BEGIN
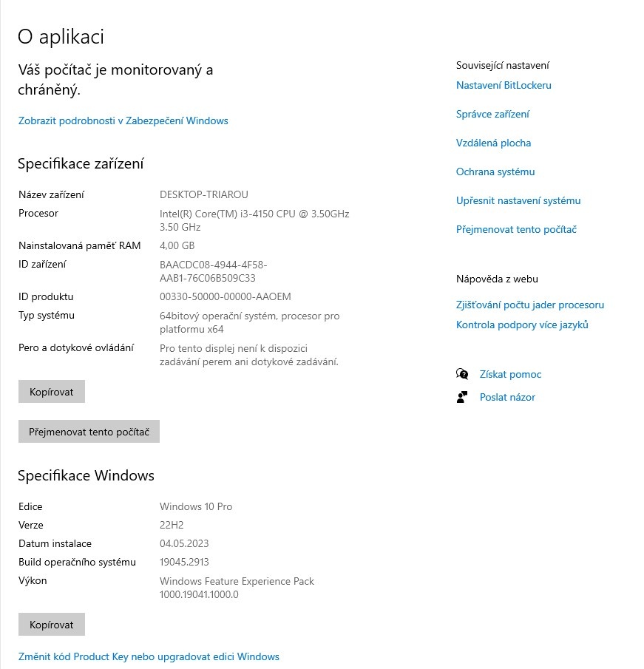Click Zobrazit podrobnosti v Zabezpečení Windows
This screenshot has height=669, width=644.
(123, 120)
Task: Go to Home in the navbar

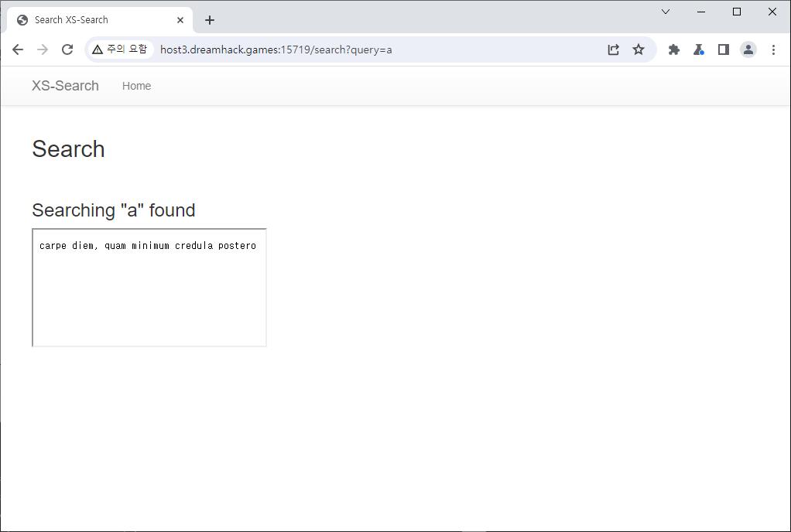Action: coord(136,86)
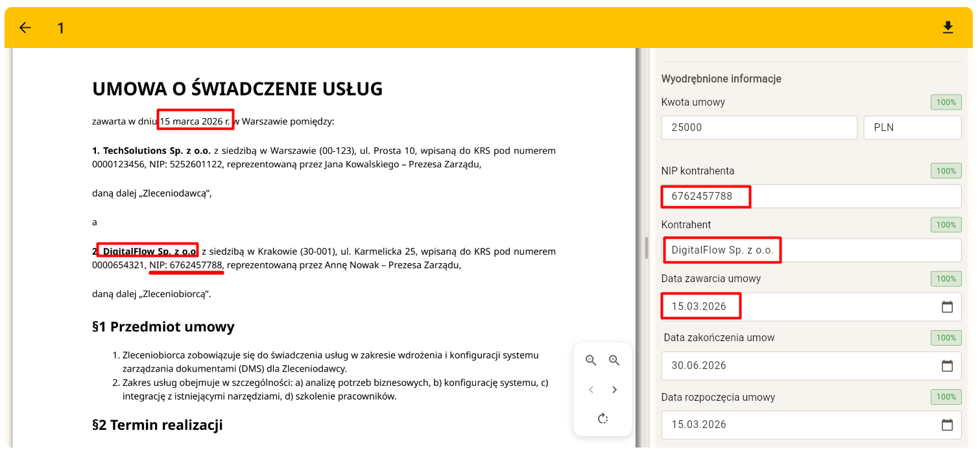980x454 pixels.
Task: Click the 100% badge for NIP kontrahenta
Action: (946, 171)
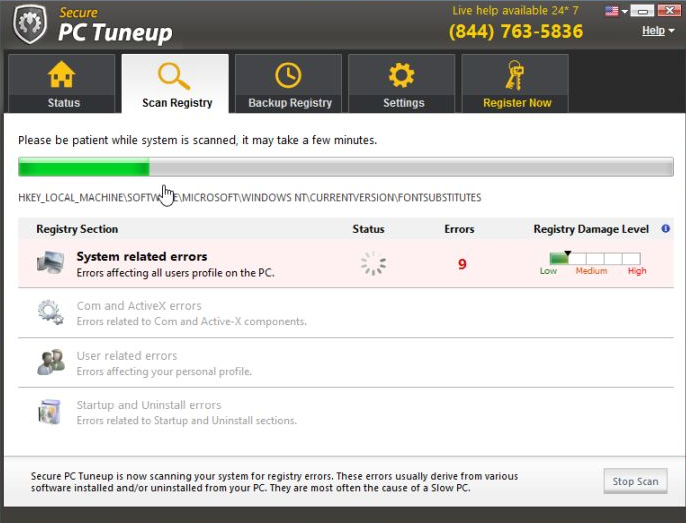Open the Backup Registry tab

click(x=288, y=84)
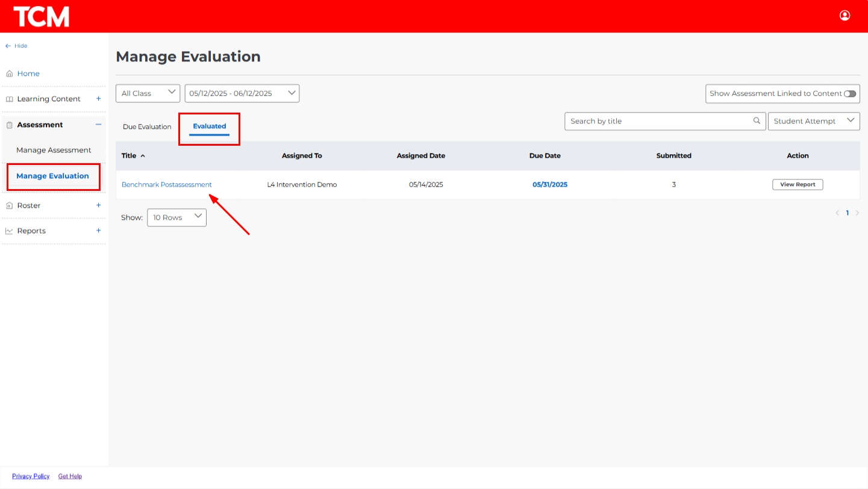Open the date range dropdown
The height and width of the screenshot is (489, 868).
(242, 93)
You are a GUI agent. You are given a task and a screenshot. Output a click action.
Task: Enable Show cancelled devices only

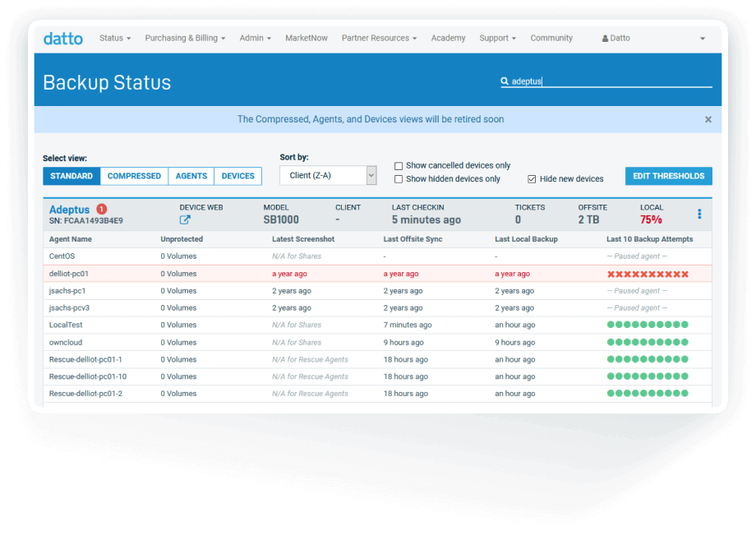coord(399,166)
END
▶ Assigned task
Above are the records; set down exactly the lines from the line containing "You are a GUI" through their last line, leaving every picture out.

▶ Exercise result
You are a GUI agent. You are given a task and a screenshot. Output a click action.
Task: Enable Show cancelled devices only

coord(399,166)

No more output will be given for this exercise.